Start of DATA TO EXAMINE
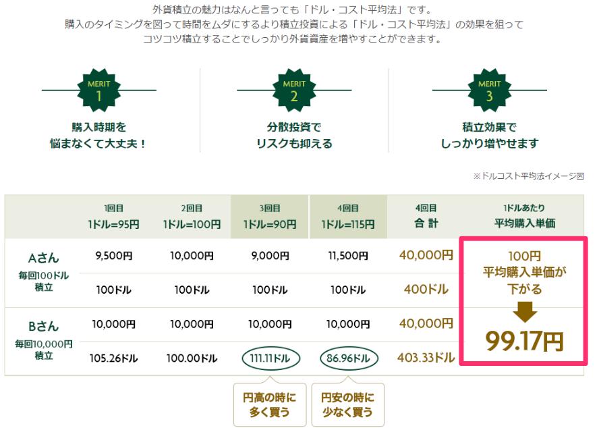Click the circled 86.96ドル value

pyautogui.click(x=349, y=358)
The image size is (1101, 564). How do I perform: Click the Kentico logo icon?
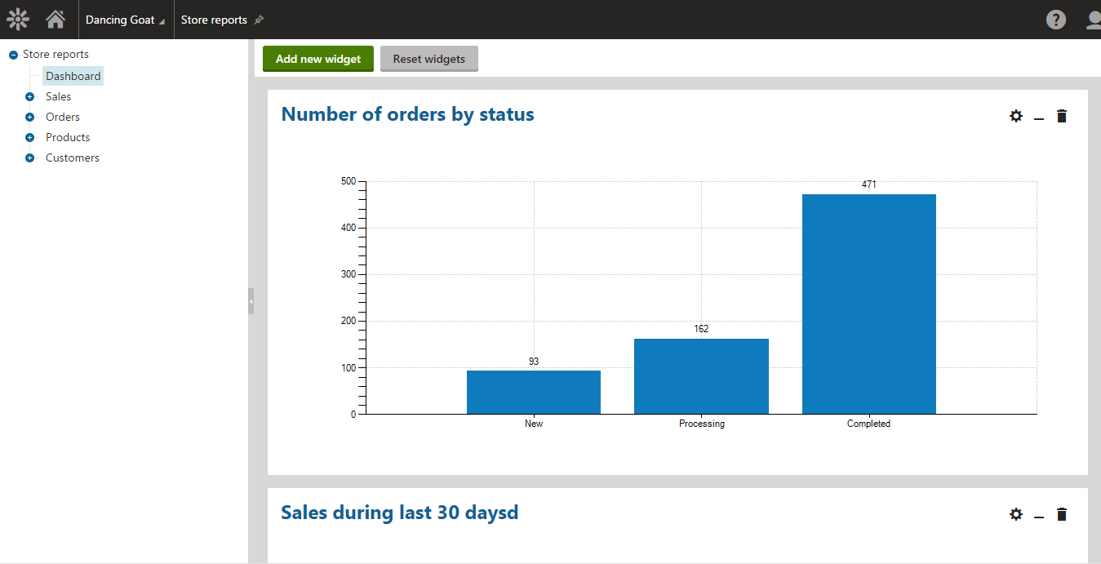click(x=17, y=18)
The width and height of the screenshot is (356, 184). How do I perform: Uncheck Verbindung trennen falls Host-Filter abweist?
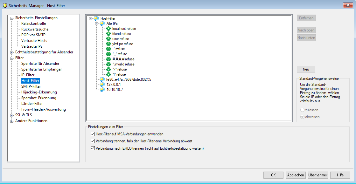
End of DATA TO EXAMINE
**WHAT NEEDS TO BE DONE**
Copy, without the pictures, exactly the lines from the line with "The image size" through the end of the material above, both ends included.

**SOLUTION TO THIS PROBLEM**
The image size is (1101, 564). How do I perform: Click the Kentico logo icon?
click(x=17, y=18)
The width and height of the screenshot is (356, 184). How do I perform: Uncheck Verbindung trennen falls Host-Filter abweist?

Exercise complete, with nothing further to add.